Bug #87295
closedChinese Language url not working with TYPO3 9.5
100%
Description
I have site with Chinese language and TYPO3 9.5 but Chinese page title in url are replaced with some string like e5b7a5e4bd9ce4b88ee8818ce4b89a
In realurl version its /cn/应用/ and in new(TYPO3 9 slug) its /cn/e5ba94e794a8
So is Chinese supported in TYPO3 9 slug?
According to doc https://docs.typo3.org/typo3cms/extensions/core/Changelog/9.4/Feature-84729-NewTCATypeSlug.html unicode is supported.
Its seems
line 126 $slug = rawurlencode($slug); \\ \TYPO3\CMS\Core\DataHandling\SlugHelper->sanitize() encoded it.
Files
Updated by Riccardo De Contardi almost 6 years ago
- Category set to Site Handling, Site Sets & Routing
Updated by Ricky Mathew almost 6 years ago
- Priority changed from Should have to Must have
- Target version set to Candidate for patchlevel
Any updates?
Updated by Lars Peter Søndergaard almost 6 years ago
The rawurlencode
line can probably be removed.
A few lines earlier there is the regular expression:
$slug = preg_replace('/[^\p{L}0-9\/' . preg_quote($fallbackCharacter) . ']/u', '', $slug);
That line removes anything that is not a Letter (using unicode properties), not a digit (0-9), not a forward-slash and not the fallback character.
Letters within ASCII are only a-z
and A-Z
. Anything else has a codepoint beyond U+80, outside of ASCII and those characters should not cause trouble for URLs.
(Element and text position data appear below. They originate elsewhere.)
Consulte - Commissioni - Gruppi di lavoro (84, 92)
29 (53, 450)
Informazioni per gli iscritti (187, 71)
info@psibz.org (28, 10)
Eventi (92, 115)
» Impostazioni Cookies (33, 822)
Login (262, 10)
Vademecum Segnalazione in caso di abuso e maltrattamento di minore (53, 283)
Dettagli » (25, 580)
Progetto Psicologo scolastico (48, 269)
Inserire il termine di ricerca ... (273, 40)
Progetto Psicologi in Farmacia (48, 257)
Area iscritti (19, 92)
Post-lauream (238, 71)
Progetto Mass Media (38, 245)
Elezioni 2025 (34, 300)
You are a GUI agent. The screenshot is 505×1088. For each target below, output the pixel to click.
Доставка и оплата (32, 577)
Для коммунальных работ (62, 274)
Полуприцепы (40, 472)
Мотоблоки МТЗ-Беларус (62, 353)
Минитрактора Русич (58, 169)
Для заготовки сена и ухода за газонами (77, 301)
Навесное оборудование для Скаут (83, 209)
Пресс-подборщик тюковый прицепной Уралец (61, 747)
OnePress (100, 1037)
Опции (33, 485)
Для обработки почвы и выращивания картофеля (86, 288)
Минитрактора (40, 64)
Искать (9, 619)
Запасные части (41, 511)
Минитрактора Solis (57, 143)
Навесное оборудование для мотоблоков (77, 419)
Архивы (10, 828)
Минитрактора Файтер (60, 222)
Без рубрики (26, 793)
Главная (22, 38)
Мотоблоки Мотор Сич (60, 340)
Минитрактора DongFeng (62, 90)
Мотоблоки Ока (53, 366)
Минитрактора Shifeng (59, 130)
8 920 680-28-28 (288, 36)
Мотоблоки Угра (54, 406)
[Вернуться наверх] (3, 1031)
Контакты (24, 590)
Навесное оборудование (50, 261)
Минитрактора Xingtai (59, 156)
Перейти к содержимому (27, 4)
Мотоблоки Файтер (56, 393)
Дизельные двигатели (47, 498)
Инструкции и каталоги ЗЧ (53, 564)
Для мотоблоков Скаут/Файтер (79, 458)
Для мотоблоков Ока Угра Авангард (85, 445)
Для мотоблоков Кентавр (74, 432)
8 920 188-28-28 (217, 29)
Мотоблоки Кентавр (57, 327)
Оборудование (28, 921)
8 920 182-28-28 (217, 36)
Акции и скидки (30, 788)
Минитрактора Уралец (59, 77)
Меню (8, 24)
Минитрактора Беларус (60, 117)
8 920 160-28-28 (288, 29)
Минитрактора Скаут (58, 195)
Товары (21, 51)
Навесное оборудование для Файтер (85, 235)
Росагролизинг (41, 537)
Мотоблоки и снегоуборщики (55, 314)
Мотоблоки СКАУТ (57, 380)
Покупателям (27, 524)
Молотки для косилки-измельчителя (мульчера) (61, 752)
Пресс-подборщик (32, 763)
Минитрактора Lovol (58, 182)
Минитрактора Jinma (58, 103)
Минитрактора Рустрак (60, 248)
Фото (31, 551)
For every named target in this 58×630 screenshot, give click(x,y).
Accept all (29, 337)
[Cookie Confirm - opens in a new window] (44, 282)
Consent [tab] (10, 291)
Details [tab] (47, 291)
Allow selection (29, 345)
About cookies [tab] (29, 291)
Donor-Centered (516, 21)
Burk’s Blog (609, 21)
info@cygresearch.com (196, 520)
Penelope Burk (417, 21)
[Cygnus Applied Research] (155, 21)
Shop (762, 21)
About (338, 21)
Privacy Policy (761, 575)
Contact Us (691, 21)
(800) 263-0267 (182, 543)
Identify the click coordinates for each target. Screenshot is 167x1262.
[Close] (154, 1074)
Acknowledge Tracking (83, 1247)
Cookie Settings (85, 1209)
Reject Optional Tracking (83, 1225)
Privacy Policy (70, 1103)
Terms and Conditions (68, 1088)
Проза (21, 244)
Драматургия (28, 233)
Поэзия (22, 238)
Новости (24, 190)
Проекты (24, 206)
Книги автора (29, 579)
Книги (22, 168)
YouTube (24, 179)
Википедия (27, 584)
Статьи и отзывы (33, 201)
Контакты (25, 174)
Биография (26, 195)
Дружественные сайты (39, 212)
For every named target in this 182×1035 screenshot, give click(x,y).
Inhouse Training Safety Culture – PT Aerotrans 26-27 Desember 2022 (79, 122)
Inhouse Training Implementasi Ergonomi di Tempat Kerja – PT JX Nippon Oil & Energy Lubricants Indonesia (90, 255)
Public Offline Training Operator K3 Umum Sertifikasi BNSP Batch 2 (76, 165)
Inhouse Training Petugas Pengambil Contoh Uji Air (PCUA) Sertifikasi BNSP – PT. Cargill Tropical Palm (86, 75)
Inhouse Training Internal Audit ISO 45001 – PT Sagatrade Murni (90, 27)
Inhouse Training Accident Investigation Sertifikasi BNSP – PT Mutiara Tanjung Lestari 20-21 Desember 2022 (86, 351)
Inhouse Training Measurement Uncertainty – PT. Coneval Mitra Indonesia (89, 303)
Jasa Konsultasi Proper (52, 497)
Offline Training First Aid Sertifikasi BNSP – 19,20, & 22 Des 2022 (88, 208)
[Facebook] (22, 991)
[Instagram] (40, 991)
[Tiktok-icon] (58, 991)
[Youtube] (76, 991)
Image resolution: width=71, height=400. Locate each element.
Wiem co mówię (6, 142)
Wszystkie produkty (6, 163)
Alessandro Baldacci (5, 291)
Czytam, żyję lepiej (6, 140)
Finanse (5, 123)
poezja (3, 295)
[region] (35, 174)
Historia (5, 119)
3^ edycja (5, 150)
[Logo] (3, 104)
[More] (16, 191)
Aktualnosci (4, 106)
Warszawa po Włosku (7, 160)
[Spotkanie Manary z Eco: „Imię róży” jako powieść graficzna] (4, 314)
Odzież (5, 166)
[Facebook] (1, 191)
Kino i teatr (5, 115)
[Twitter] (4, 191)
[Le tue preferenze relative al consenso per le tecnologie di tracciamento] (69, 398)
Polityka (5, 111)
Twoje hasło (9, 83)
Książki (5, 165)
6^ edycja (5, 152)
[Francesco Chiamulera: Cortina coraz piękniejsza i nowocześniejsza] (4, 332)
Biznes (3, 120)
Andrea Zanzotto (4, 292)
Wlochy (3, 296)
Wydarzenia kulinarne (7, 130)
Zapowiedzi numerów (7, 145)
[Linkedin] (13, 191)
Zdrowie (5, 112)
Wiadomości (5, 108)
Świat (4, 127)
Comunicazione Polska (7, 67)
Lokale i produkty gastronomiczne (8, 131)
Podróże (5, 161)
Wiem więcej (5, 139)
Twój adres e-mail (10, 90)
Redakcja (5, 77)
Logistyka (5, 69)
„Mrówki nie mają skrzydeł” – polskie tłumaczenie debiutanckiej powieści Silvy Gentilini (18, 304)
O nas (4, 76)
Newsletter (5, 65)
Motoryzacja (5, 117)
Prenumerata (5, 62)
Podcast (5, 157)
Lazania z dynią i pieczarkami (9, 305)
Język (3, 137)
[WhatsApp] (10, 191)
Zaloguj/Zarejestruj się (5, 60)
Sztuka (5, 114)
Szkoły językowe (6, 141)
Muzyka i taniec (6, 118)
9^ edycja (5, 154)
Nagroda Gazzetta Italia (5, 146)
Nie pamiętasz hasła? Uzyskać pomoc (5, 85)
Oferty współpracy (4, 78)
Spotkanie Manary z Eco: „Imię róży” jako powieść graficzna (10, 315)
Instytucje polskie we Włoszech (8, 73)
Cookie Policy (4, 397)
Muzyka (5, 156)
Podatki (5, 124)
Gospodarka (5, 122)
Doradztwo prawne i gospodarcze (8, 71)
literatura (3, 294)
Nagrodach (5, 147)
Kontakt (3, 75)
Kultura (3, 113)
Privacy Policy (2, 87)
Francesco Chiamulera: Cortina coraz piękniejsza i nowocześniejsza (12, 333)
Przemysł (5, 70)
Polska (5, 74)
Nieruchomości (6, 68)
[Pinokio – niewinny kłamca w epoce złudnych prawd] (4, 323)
None of them are used as URL or HTML delimiters, as far as I know.
Letters, digits and slashes are safe in the path segments. Only the fallback-character might be unsafe if defined unusual.
The only characters that could cause trouble in the path segment of a URL, is the '?'
, '&'
, '"'
and "'"
(for HTML).
Those characters however, are properly encoded by the symfony UrlGenerator class:
Symfony\Component\Routing\Generator\UrlGenerator::doGenerate
It uses rawurlencode
when building the url, but decodes a set of characters predefined as protected $decodedChars
.
I only followed the case where a Site configuration is available, so I wouldn't know what happens in "traditional" setups, or if those slugs are even relevant in that case.
Greetings.
Updated by Ricky Mathew almost 6 years ago
I also think there is no need for rawurlencode() as the preg_replace() before handles eveything perfectly.if rawurlencode() can't be avoided then i have a workaround of using rawurldecode() at the end of sanitize() function if sanitize() is referenced only on purpose of url generation.
What all other thoughts?I think this must be considered in the next patch level as typo3 url system isn't supporting Asian languages at all !!.
Updated by Sven Juergens almost 6 years ago
here same problem with Arabic language
Updated by Gerrit Code Review over 5 years ago
- Status changed from New to Under Review
Patch set 1 for branch master of project Packages/TYPO3.CMS has been pushed to the review server.
It is available at https://review.typo3.org/c/Packages/TYPO3.CMS/+/59796
Updated by Gerrit Code Review over 5 years ago
Patch set 2 for branch master of project Packages/TYPO3.CMS has been pushed to the review server.
It is available at https://review.typo3.org/c/Packages/TYPO3.CMS/+/59796
Updated by Gerrit Code Review over 5 years ago
Patch set 1 for branch 9.5 of project Packages/TYPO3.CMS has been pushed to the review server.
It is available at https://review.typo3.org/c/Packages/TYPO3.CMS/+/59822
Updated by Guido Schmechel over 5 years ago
- Status changed from Under Review to Resolved
- % Done changed from 0 to 100
Applied in changeset 0299afec77ad32449b2a929f3c66d630af50cf68.